Paper No. 7
Presentation Time: 9:55 AM

GEOCHEMICAL AND STRONTIUM ISOTOPE INVESTIGATION OF COAL UTILIZATION BY-PRODUCTS INTERACTING WITH AQUEOUS FLUIDS: LABORATORY LEACHING EXPERIMENTS


STEWART, Brian W.1, CAPO, Rosemary C.1, BRUBAKER, Tonya M.2, SPIVAK-BIRNDORF, Lev J.3, SCHROEDER, Karl T.4, VESPER, Dorothy J.5, CHAPMAN, Elizabeth C.1, CARDONE, Carol4 and ROHAR, Paul4, (1)Department of Geology & Planetary Science, University of Pittsburgh, Pittsburgh, PA 15260, (2)University of Pittsburgh, Department of Geology & Planetary Science, Pittsburgh, PA 15260, (3)Dept. of Geological Sciences, University of Indiana, 1001 East Tenth Street, Bloomington, IN 47405, (4)National Energy Technology Laboratory, U.S. Department of Energy, PO Box 10940, Pittsburgh, PA 15236, (5)Department of Geology and Geography, West Virginia University, 330 Brooks Hall, Morgantown, WV 26505, bstewart@pitt.edu

Coal combustion generates by-products such as fly ash, bottom ash, boiler slag, fluidized bed combustion ash and other solid fine particles, collectively referred to as coal utilization by-products (CUB).
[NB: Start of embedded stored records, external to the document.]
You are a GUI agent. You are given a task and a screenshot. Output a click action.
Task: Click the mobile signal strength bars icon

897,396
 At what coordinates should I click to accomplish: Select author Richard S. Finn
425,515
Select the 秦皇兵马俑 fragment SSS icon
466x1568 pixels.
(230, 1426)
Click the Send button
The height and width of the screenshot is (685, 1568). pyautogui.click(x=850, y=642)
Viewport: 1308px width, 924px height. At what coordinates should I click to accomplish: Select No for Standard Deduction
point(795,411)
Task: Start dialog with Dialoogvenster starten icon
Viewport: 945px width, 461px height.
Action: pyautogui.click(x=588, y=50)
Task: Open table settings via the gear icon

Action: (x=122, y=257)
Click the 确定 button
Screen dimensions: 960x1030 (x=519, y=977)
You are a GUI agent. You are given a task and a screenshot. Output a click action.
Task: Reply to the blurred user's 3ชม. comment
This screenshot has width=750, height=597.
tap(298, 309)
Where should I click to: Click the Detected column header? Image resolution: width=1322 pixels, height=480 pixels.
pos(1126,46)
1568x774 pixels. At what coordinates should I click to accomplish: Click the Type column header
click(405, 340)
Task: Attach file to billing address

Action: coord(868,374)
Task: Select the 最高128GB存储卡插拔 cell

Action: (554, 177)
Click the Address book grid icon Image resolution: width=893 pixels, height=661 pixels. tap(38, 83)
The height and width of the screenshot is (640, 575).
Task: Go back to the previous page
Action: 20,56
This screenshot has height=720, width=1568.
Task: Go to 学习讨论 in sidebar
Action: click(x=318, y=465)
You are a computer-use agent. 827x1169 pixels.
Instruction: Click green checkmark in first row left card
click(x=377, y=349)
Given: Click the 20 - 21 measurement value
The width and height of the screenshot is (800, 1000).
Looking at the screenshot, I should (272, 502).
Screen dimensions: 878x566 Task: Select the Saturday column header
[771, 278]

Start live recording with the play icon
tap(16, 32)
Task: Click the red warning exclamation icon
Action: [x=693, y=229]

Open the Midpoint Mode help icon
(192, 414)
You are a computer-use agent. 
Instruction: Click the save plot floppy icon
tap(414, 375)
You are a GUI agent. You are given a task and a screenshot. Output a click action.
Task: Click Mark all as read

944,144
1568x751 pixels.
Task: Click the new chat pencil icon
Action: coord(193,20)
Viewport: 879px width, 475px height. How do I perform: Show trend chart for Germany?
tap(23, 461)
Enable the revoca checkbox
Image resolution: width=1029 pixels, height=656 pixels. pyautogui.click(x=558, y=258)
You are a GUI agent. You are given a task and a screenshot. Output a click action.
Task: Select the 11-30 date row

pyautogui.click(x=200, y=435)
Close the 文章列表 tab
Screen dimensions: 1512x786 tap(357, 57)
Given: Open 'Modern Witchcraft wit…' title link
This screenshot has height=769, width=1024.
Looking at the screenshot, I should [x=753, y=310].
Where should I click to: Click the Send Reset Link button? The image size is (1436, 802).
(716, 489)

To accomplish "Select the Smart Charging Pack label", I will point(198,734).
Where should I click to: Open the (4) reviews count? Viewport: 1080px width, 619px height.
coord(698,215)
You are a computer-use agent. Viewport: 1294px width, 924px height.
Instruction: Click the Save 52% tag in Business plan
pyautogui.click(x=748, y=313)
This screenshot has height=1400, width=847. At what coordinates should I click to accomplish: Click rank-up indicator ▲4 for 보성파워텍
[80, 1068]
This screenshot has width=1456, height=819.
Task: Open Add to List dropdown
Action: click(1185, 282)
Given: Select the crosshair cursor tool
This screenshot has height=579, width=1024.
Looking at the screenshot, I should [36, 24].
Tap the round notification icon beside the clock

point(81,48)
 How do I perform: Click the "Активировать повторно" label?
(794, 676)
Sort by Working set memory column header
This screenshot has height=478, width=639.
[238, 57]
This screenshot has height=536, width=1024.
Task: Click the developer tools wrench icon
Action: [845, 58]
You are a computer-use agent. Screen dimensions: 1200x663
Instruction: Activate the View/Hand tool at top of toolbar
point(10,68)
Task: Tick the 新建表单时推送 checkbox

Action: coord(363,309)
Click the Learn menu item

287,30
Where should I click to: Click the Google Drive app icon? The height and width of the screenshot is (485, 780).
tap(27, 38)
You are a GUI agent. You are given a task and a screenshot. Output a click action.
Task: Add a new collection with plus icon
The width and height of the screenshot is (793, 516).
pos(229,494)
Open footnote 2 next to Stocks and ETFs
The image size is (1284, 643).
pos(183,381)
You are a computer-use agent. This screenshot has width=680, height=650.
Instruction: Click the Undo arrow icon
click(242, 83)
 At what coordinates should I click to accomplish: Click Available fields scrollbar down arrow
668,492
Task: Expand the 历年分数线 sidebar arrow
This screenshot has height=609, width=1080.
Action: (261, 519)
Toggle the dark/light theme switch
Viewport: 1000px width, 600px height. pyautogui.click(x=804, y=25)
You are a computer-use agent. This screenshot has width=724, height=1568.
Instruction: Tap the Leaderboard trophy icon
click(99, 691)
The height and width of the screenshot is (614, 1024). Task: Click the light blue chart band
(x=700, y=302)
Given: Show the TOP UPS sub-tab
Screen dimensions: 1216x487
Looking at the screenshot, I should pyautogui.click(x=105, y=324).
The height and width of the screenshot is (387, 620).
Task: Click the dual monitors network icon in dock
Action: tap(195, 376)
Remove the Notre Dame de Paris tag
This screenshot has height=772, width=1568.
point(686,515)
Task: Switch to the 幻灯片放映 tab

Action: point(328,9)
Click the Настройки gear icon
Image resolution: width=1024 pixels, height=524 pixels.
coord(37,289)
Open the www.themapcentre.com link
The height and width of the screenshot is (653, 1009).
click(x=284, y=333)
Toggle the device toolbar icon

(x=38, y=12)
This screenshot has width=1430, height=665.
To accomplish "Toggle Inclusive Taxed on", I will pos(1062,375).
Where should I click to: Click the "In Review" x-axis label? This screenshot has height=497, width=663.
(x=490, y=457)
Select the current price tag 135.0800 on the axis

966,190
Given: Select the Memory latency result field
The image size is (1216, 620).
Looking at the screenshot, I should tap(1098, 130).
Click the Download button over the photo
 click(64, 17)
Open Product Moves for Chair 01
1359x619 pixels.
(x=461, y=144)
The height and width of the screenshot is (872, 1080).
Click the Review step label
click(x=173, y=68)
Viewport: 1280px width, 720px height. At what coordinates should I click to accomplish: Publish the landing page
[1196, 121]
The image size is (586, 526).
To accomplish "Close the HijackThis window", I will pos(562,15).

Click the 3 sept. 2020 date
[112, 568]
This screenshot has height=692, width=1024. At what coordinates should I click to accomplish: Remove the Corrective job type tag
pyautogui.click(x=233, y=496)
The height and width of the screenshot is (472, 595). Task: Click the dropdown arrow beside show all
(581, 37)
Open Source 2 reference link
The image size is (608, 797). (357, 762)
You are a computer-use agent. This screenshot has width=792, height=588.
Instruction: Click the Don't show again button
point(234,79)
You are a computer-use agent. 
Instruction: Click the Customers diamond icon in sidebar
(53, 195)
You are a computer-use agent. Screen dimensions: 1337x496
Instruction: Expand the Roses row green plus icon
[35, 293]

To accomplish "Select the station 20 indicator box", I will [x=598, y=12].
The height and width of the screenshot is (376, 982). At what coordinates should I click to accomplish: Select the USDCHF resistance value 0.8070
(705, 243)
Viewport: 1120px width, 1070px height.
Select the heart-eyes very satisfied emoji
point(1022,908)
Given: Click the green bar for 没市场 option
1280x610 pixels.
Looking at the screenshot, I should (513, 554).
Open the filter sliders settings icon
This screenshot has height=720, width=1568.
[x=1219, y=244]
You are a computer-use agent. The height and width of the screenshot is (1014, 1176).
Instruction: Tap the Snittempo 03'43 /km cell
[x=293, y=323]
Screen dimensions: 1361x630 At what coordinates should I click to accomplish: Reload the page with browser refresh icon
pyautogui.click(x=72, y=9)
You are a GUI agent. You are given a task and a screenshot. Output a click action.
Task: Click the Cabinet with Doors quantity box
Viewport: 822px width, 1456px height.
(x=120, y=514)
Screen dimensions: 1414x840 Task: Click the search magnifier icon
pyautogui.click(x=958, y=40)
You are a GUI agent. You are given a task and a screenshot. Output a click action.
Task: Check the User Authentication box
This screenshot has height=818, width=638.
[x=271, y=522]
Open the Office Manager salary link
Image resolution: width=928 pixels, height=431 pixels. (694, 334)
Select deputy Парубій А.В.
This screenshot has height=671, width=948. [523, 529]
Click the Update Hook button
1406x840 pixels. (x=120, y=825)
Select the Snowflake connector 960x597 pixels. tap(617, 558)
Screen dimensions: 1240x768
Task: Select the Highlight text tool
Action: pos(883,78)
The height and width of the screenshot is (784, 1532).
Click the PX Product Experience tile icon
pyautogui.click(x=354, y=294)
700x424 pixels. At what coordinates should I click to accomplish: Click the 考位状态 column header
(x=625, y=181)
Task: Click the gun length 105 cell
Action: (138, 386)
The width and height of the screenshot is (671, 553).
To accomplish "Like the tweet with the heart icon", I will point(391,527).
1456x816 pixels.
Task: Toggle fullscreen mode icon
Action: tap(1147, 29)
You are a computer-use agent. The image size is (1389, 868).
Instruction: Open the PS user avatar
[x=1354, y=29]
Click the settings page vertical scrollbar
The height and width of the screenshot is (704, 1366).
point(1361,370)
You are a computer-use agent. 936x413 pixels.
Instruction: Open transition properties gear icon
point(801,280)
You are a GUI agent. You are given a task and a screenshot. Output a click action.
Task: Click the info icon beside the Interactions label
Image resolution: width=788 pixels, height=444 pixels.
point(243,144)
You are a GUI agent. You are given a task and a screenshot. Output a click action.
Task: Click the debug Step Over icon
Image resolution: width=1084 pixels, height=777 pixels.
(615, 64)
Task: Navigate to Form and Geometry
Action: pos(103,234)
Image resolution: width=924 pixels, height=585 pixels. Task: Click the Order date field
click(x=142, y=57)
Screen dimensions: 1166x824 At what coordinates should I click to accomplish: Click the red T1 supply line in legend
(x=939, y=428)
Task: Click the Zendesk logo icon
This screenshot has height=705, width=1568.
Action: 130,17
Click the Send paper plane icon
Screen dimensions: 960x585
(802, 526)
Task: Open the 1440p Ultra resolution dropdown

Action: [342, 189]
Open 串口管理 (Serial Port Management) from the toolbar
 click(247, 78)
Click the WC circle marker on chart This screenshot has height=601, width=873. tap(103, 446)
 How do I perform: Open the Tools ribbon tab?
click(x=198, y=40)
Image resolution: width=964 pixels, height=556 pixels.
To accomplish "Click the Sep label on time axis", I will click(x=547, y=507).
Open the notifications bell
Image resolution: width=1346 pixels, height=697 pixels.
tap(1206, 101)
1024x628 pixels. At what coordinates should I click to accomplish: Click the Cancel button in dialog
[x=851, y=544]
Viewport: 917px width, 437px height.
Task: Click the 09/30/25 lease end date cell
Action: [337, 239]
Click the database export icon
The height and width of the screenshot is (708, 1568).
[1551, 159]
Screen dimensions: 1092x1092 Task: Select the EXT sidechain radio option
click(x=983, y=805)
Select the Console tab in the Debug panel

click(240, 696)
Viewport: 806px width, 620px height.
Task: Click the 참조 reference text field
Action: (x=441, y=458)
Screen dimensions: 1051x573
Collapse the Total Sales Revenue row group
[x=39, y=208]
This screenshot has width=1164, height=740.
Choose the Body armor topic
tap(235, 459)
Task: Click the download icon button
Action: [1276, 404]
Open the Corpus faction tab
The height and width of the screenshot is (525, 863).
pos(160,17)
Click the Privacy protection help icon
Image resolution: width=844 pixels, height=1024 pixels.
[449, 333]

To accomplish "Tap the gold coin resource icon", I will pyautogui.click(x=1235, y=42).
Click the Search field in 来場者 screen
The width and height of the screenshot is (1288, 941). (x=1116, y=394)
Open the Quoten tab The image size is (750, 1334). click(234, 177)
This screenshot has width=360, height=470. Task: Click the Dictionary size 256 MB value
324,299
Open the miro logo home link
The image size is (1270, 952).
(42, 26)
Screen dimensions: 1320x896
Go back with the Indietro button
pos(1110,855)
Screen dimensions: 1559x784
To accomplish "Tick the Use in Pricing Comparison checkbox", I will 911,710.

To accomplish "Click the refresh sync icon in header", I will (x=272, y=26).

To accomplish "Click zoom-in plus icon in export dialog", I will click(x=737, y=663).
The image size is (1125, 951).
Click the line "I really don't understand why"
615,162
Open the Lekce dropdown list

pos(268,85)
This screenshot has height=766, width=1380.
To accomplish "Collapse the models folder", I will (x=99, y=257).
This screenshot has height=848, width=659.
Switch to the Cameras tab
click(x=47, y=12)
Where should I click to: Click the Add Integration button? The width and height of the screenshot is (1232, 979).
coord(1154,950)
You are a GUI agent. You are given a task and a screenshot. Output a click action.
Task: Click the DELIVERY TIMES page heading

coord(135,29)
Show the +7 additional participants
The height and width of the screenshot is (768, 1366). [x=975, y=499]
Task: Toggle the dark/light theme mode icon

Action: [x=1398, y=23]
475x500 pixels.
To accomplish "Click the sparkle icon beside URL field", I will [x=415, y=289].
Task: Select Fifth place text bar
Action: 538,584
The majority of this material is disposed of in landfills or settling lagoons where it has the potential to interact with precipitation, runoff and groundwater. To understand the effects of CUB disposal on surface and groundwater geochemistry, we carried out a geochemical and strontium isotope investigation of coal fly ash and its effects on environmental fluids using both flow-through column leaching experiments (parallel columns with sodium carbonate, acetic acid and nitric acid) and sequential batch leaching experiments (water, acetic acid and hydrochloric acid). During column leaching, most major elements (e.g., Na, Ca, Mg, K, S) were released from fly ash samples early in the leaching procedure, indicating that these elements are associated with soluble phases or bound on surfaces. The delayed release observed for certain elements (e.g., Al, Fe, Si) suggests gradual alteration or dissolution of more resistant silicate or glass phases in the later stages of the leaching process. In both column and batch experiments, the 87Sr/86Sr ratios started out at relatively low values, then increased with continued leaching, yielding a total range from 0.7107 to 0.7138. The experimental data suggest the presence of a more resistant, highly radiogenic silicate phase in fly ash that survives the high temperatures of combustion, and is leached after the more soluble minerals are removed. For comparison, the isotopic composition of water collected throughout a fly ash impoundment in West Virginia (including slurry inflow and water outflow) falls within a narrow range of 0.7127±0.0003. In any given fly ash impoundment, the bulk composition of the fly ash will be controlled by the source and chemistry of the coal that fed the generator. However, early-released Sr tends to be isotopically uniform, making the Sr isotopic composition of fly ash potentially distinguishable from other sources of solutes in waterways affected by multiple discharge types.